Computer Science > Databases
[Submitted on 24 Apr 2021 (v1), last revised 16 May 2021 (this version, v2)]
Title:Highly Efficient Memory Failure Prediction using Mcelog-based Data Mining and Machine Learning
View PDFAbstract:In the data center, unexpected downtime caused by memory failures can lead to a decline in the stability of the server and even the entire information technology infrastructure, which harms the business. Therefore, whether the memory failure can be accurately predicted in advance has become one of the most important issues to be studied in the data center. However, for the memory failure prediction in the production system, it is necessary to solve technical problems such as huge data noise and extreme imbalance between positive and negative samples, and at the same time ensure the long-term stability of the algorithm.

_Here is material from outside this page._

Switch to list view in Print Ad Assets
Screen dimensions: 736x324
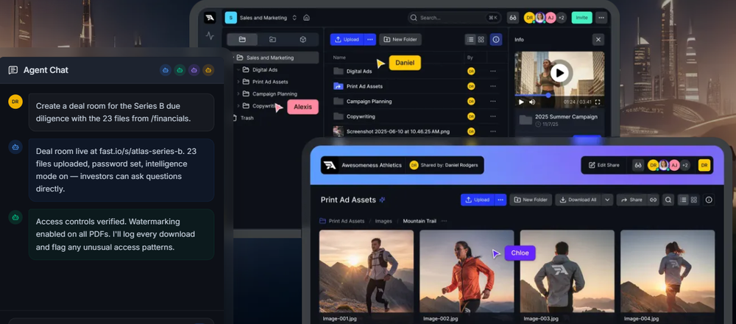684,200
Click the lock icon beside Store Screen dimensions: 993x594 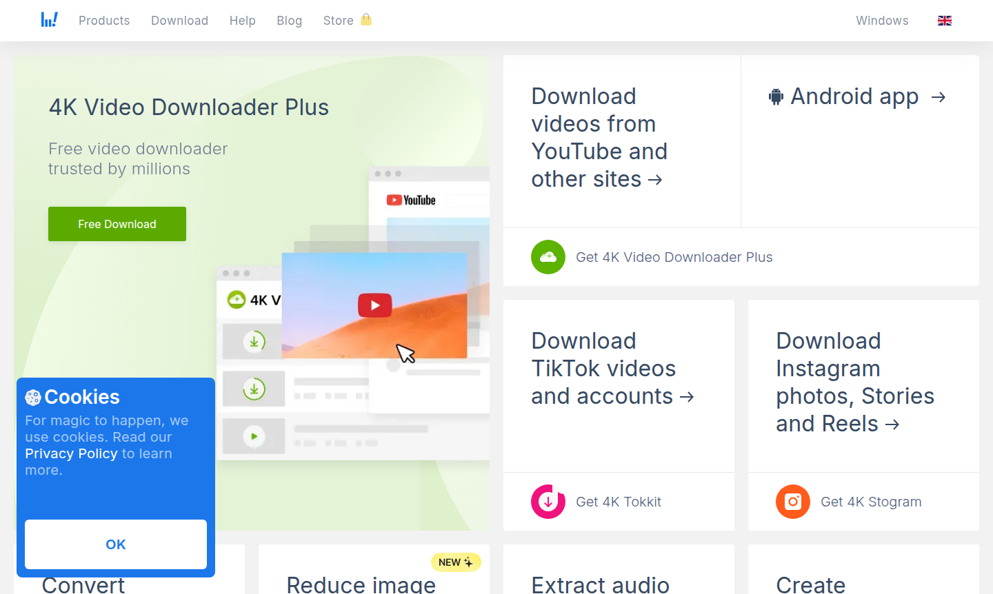point(366,20)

This paper compares and summarizes some commonly used skills and the improvement they can bring. The single model we proposed won the top 14th in the 2nd Alibaba Cloud AIOps Competition belonging to the 25th PAKDD conference. It takes only 30 minutes to pass the online test, while most of the other contestants' solution need more than 3 hours. Codes has been open source to this https URL.
Submission history
From: Chengdong Yao [view email][v1] Sat, 24 Apr 2021 11:38:05 UTC (412 KB)
[v2] Sun, 16 May 2021 05:38:51 UTC (413 KB)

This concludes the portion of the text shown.